|© UNICEF video|
|A child carries crops in a severely drought-affected region in southern Madagascar, where children are suffering from malnutrition.|
By Guy Hubbard
ANTANANARIVO, Madagascar, 27 July 2009 – As world attention shifts towards environmental issues, the effects of climate change are being felt on the island nation of Madagascar.
The dusty south of the country has always been dry, but biannual rains meant farmers could plant and harvest their crops – usually sweet potatoes and maize – twice a year. It was enough to see them and their families through the lean seasons.

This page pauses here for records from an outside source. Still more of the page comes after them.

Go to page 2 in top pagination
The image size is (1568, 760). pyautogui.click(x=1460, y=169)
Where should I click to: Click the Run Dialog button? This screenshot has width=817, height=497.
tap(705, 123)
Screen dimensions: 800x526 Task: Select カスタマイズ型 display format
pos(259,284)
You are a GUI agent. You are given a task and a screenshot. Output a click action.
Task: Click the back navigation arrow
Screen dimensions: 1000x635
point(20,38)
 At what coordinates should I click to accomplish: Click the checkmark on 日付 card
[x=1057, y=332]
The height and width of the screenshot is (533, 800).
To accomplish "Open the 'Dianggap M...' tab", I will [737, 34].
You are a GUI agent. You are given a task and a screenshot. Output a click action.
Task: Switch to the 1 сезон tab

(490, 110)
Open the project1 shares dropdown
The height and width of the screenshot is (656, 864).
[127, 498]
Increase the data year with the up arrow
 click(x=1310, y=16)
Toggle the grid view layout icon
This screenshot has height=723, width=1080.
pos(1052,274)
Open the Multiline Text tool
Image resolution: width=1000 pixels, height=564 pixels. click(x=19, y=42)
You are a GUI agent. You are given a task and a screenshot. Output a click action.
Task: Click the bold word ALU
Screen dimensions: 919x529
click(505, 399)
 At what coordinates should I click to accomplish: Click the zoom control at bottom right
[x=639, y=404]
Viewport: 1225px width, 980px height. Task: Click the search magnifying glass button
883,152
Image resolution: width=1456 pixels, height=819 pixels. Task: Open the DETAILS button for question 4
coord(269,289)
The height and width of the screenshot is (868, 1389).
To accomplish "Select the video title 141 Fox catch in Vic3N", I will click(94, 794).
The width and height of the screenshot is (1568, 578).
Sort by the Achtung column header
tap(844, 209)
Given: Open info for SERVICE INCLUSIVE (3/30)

But for the last two years those rains have failed, once mighty rivers have dried to a trickle and crops have died. People, especially children, have begun to starve.
‘There was no rain’
Liatinahie is a farmer and mother of 10. She and her husband lost their crops earlier this year and began to run out of food. Although the whole family was hungry, their youngest daughter suffered the most.
“I had seeds and planted sweet potatoes, but because there was no rain, they dried up,” recalled Liatinahie. “I noticed my daughter was getting thinner but there was no food and when she got even thinner I took her to the health centre.”
Almost every farmer in the three drought-affected regions of southern Madagascar has lost crops. In the last 20 years, the average annual rainfall here has fallen from 111 ml to a mere 27.5 ml. While droughts used to be the exception, occurring perhaps once every 10 years, now they’re the norm – and so is malnutrition among thousands of children throughout the drought affected area.
|© UNICEF video|
|At the health centre in southern Madagascar, a small child’s arm is measured to see if he is undernourished.|
Alleviating the crisis
Nurse Tianason Sombason Mandanaina works at rural health centre near Tsihombe. He has personally treated hundreds of malnourished children in the last few months
“Around 80 per cent of children under five in this area are affected by malnutrition. Seventy per cent suffer from moderate malnutrition and 10 per cent from severe acute malnutrition,” he said.
UNICEF, in partnership with the World Food Programme and the Malagasy Ministry of Health, is attempting to alleviate the crisis. Through an early warning system – and with the help of community volunteers who go door to door – an estimated 80 per cent of malnourished children in the drought-affected regions have been reached.
Children at risk of malnutrition are weighed and measured at local health centres. Each child is then examined and, if necessary, given doses of fortified ready-to-use therapeutic food.
After six weeks of treatment, Liatinahie’s daughter is chubbier and more energetic; even so, it will be another month and half before she is fully recovered.
For some children, the effects last far longer.
“There is a more long-term impact, and you can see it in pre-school children that have been malnourished. They are always tired, and when they reach school age they struggle to keep up,” said Mr. Mandanaina.
To ensure that malnourished children recover, and that their doses of ready-to-use therapeutic food is not shared with better-nourished siblings, families of malnourished children also receive given rice, chick peas and palm oil.
A few recent rains have provided some respite for farmers, but their beleaguered supplies won’t see them through the next six months when the next rains are due, if they come at all. Through climate change, the drought and malnutrition crisis in Madagascar is threatening to become the status quo, and malnutrition a way of life.